La rassegna estiva 2006 «Teatro, musica e danza», organizzata dal Comune di Savona, sulla fortezza del Priamar, ha riservato al teatro solo due programmazioni, ma di opere di alta qualità e notevole spessore culturale, entrambe realizzate da artisti di chiara fama. La prima, prevista per questa seraalle ore 21,15, è il «Recital su Giacomo Leopardi» del regista e attore Gabriele Lavia, scelto dagli organizzatori della rassegna, non solo per l'importanza di questo monologo e per la capacità personale dell'artista di interpretarlo, ma anche perchè egli è considerato «voce della modernità e nostro contemporaneo».
Nel suo incontro personale con Leopardi declama alcuni dei «Canti» più conosciuti ed amati del grande poeta: «A Silvia», «Le rimembranze», «Il sabato del villaggio» e «L'infinito», esprimendo sentimenti traboccanti d'emotività con passione accorata e connotandosi, così, come uno dei protagonisti del teatro italiano. Dalla voce dell'interprete il pessimismo leopardiano riecheggia nella mitica «A Silvia», composta nel 1828, con le illusioni e l'inganno, che hanno trasfigurato nel giovane Leopardi il rimpianto senza fine della giovinezza perduta, impersonata dall'amata Teresa Fattorini e la tradizionale imprecazione verso la natura matrigna; così come nelle «Ricordanze», del '29, riaffiorano alla memoria del poeta, tra meditazioni e vagheggiamenti, i sogni svaniti dell'adolescenza, unica fase della vita immune dal dolore esistenziale, che caratterizza tutta l'opera leopardiana. Il dramma attenua i suoi toni ne «Il sabato del villaggio», composto anche questo nel '29, dove il poeta si limita all'ammonimento a non sprecare l'età più rosea della vita, fino al dolce naufragare nell'immensità delle acque e nell'oblio di se stesso con «L'infinito».

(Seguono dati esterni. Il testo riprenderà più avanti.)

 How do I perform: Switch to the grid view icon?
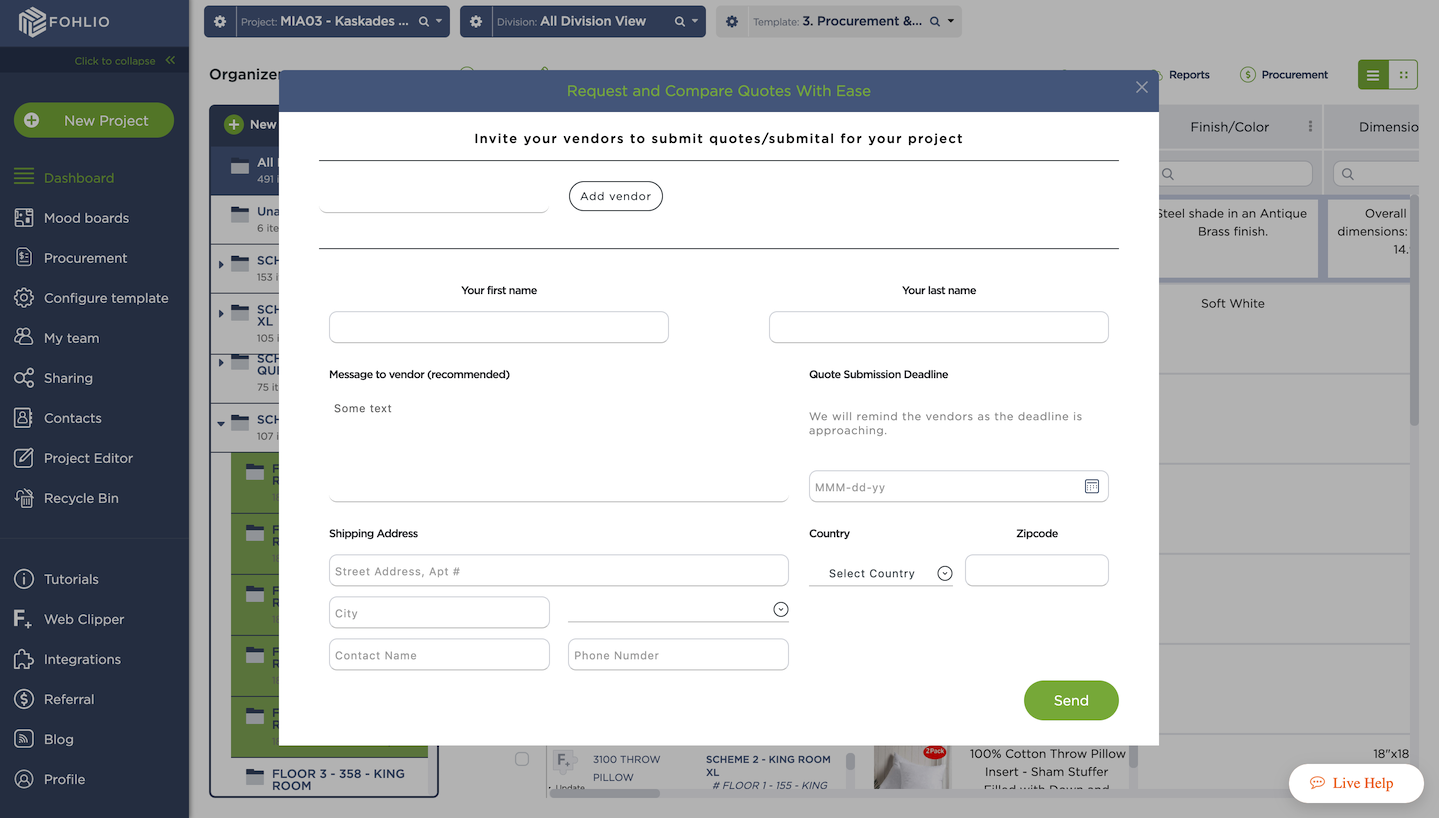click(x=1403, y=75)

Nell'interpretazione di Lavia, che per inquietudine caratteriale, ha sempre sempre dipinto con tinte fosche tutte le opere, già altamente drammatiche, che ha rappresentato, si stigmatizza un'attenzione precipua alle problematiche e alle incertezze dell'uomo contemporaneo e alla sua fatica nell'affrontarle. La drammaturgia classica è senz'altro l'ambito teatrale a lui più congeniale. Tra i suoi allestimenti si ricordano: tre realizzazioni dell'«Edipo Re» di Sofocle, diverse opere di Shakesperare, tra cui tre «Amleto», «Tito Andronico», «Otello», «Riccardo III»; «Il sogno di un uomo ridicolo», «La mite» e, più recentemente, «Memorie dal sottosuolo», di Dostoevskij; «Il Gabbiano», «Zio Vanja» ,«Il giardino dei ciliegi», «Platonov», di Cecov. Colpito dall'efficacia di alcuni testi, si è dedicato con largo successo anche a dirigere ed interpretare opere teatrali di Sartre, Diderot, Bergman, Harwood e, tra le ultime «L'avaro» di Molière, «La storia immortale» di Blixen, e «Chi ha paura di Virginia Woolf?».

Come regista cinematografico, Lavia è famoso soprattutto per aver girato: «Sensi», «Scandalosa Gilda», «la Lupa» di Verga.
Il prossimo appuntamento con il teatro è il 1° agosto con «L'ultima radio» di Tullio Solenghi e Marcello Cotugno.